■ GOAL OF THE EXERCISE ■
Print the lines again exactly, beginning at the line that contains "Task: Switch to the Technical Metadata tab" and stopping after the line that contains "Looking at the". Leave the pictures out of your answer.

__________________________________________________

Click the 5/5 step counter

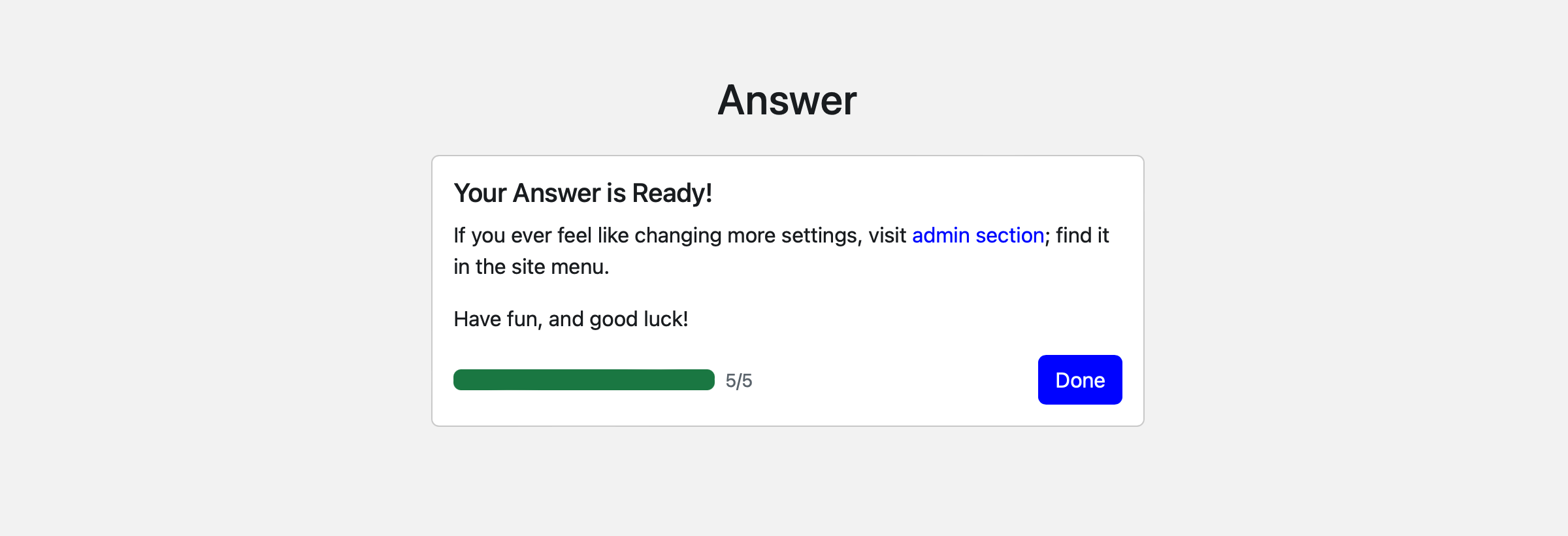[x=738, y=380]
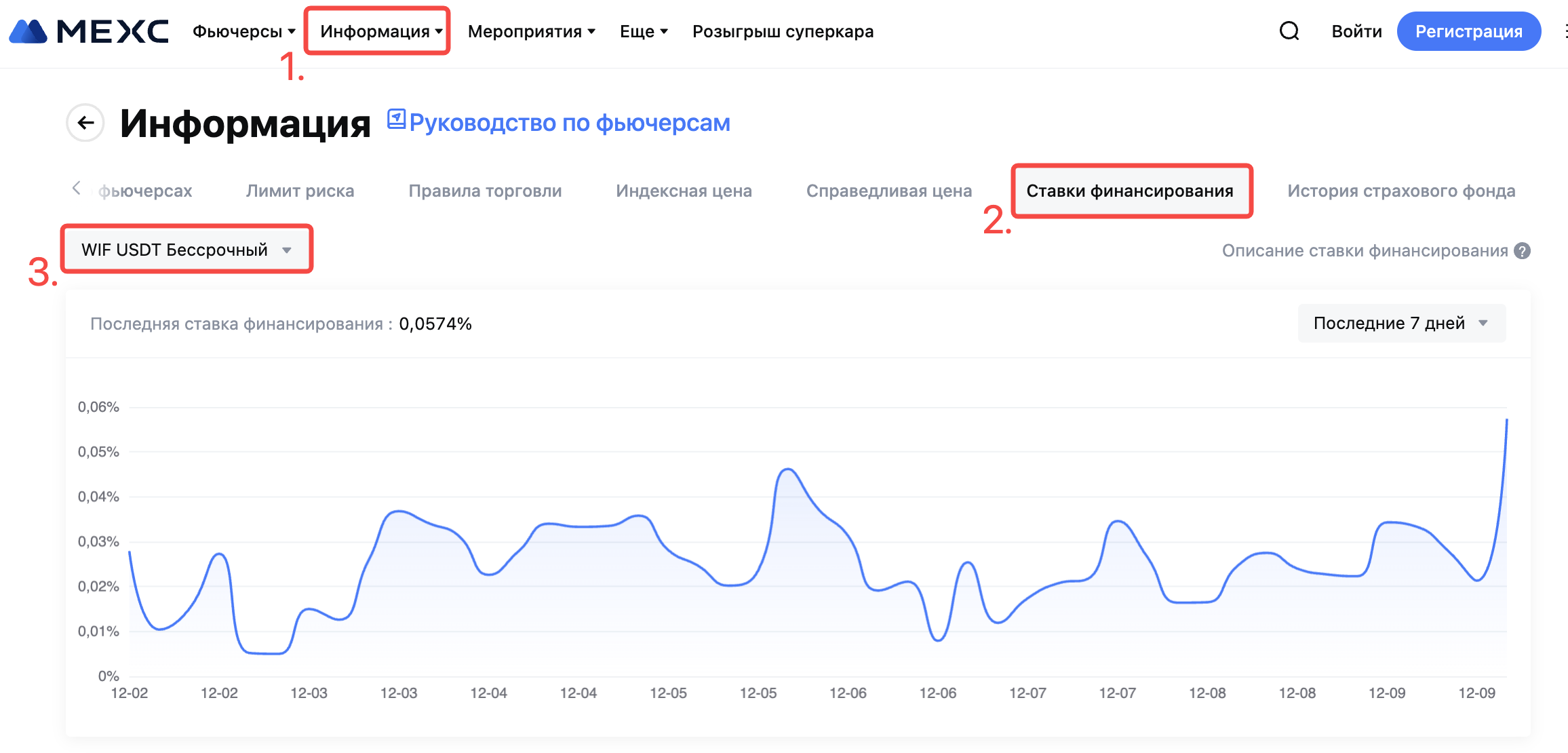Select the Ставки финансирования tab

(1129, 191)
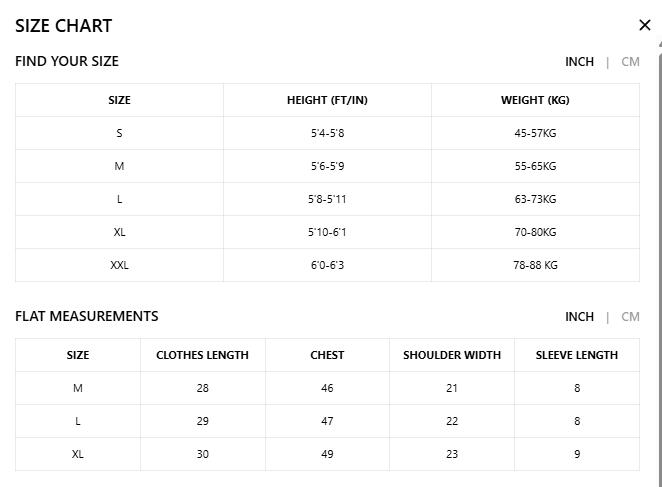Select INCH for Find Your Size table
The height and width of the screenshot is (487, 662).
tap(579, 62)
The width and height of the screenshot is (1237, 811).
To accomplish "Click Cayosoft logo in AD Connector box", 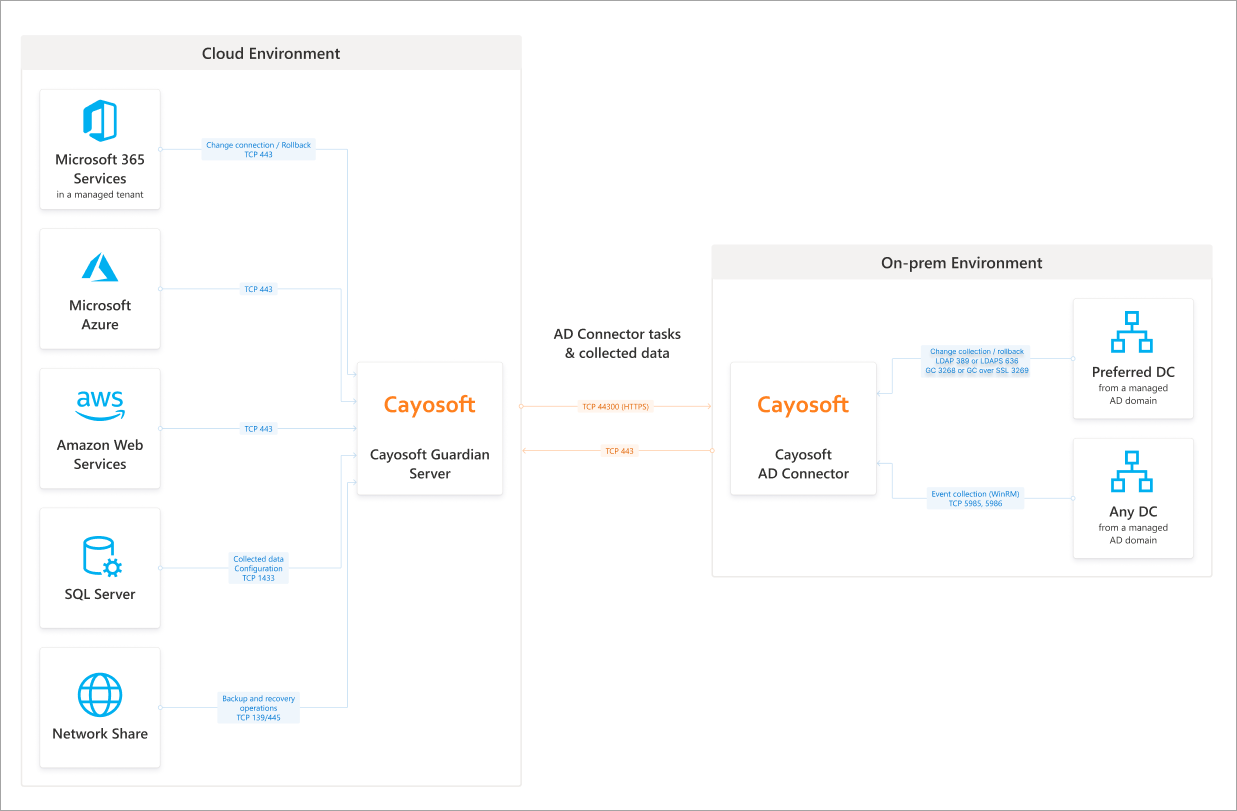I will pos(803,405).
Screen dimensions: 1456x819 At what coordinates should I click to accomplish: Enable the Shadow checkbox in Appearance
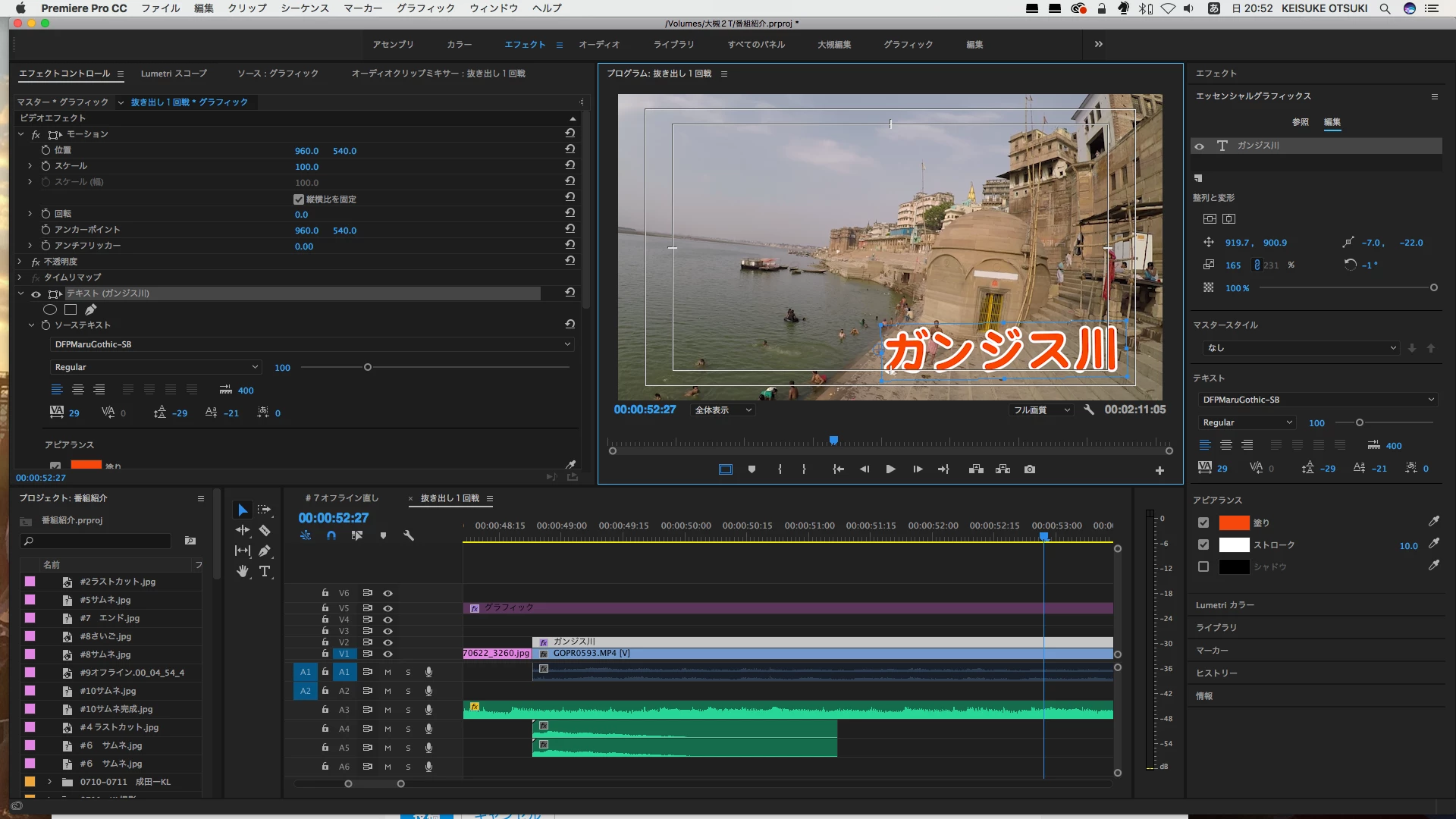point(1203,566)
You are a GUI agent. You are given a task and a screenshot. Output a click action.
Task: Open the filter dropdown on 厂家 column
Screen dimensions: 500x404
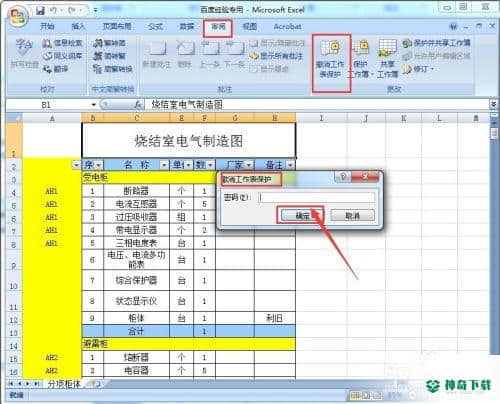pyautogui.click(x=249, y=165)
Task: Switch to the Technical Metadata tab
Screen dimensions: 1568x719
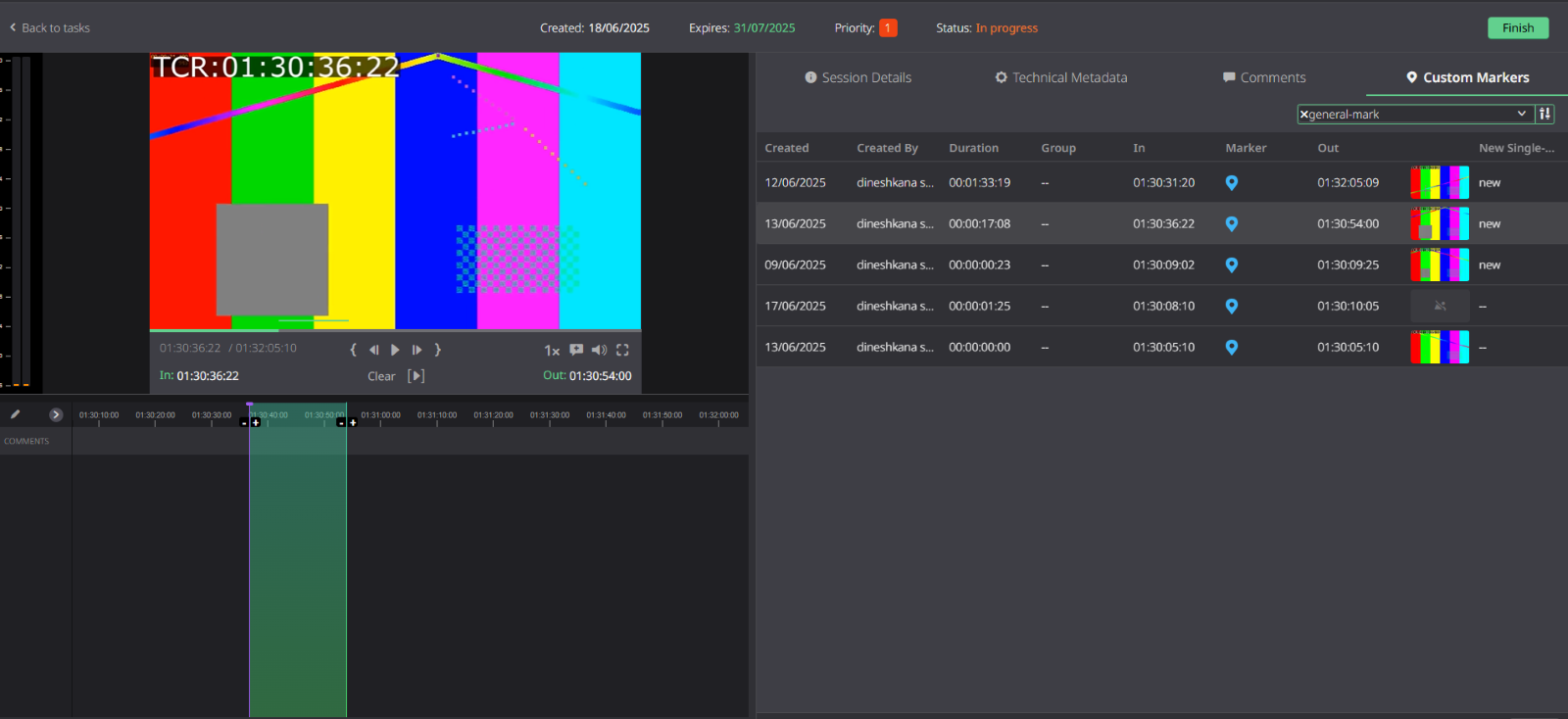Action: pyautogui.click(x=1061, y=77)
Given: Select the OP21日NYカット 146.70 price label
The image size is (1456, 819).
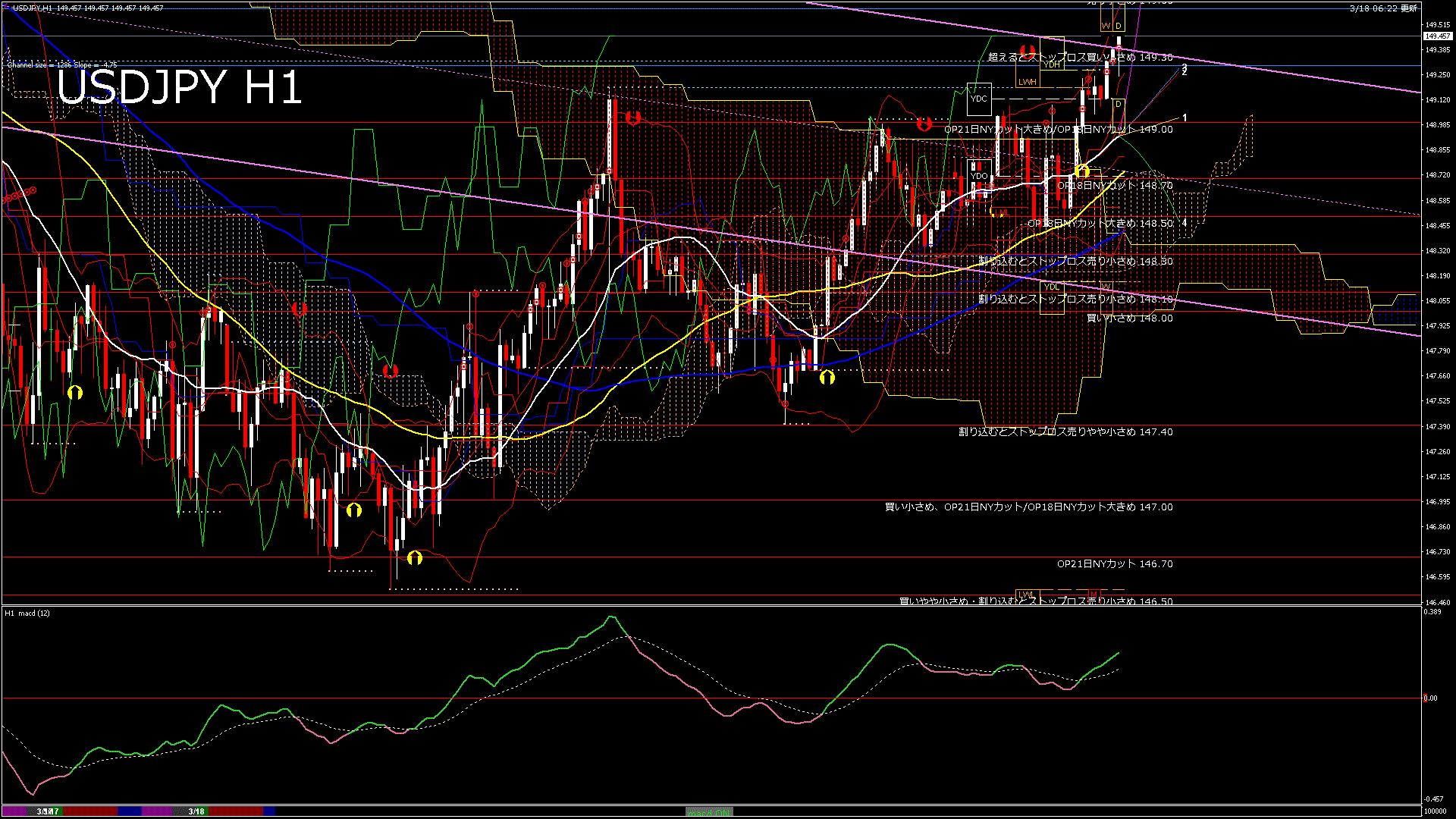Looking at the screenshot, I should click(x=1114, y=564).
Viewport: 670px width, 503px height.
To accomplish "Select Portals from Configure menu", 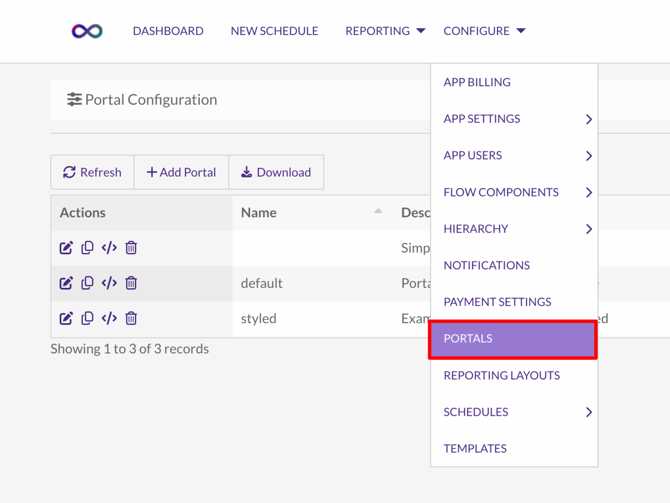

__________________________________________________

■ RESPONSE BELOW ■
Task: Switch to the Technical Metadata tab
Screen dimensions: 1568x719
Action: pyautogui.click(x=1061, y=77)
Given: Select the OP21日NYカット 146.70 price label
The image size is (1456, 819).
Looking at the screenshot, I should click(x=1114, y=564).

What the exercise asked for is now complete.